Copy out the data line by line exactly, from its start to the line bearing "Task: Click the PG planes de gobierno icon", inclusive.

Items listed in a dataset
BEGIN

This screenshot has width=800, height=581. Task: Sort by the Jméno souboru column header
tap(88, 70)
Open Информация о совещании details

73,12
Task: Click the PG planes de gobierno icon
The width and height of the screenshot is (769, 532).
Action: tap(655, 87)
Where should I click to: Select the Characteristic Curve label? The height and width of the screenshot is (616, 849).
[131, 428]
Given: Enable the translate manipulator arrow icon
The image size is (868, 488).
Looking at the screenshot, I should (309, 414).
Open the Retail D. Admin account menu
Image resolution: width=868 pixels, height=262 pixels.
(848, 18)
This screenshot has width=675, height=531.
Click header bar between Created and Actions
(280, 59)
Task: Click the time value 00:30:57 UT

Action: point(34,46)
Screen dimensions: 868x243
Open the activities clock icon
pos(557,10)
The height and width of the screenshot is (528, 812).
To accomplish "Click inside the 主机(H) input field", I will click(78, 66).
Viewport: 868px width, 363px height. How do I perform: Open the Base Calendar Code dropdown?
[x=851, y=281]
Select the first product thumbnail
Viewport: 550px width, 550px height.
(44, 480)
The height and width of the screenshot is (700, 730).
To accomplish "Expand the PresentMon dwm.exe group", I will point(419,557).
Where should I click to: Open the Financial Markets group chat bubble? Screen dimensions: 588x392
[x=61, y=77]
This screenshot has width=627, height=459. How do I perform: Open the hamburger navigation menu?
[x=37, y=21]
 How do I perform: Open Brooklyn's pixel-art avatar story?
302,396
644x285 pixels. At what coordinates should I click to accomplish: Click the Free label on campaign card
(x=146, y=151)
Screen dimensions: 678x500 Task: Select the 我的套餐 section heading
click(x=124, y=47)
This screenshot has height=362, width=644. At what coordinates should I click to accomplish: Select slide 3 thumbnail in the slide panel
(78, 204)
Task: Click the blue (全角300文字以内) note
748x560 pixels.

END

• Exercise result:
This screenshot has width=800, height=581. Task: Sort by the Jméno souboru column header
tap(88, 70)
Open Информация о совещании details

73,12
Task: Click the PG planes de gobierno icon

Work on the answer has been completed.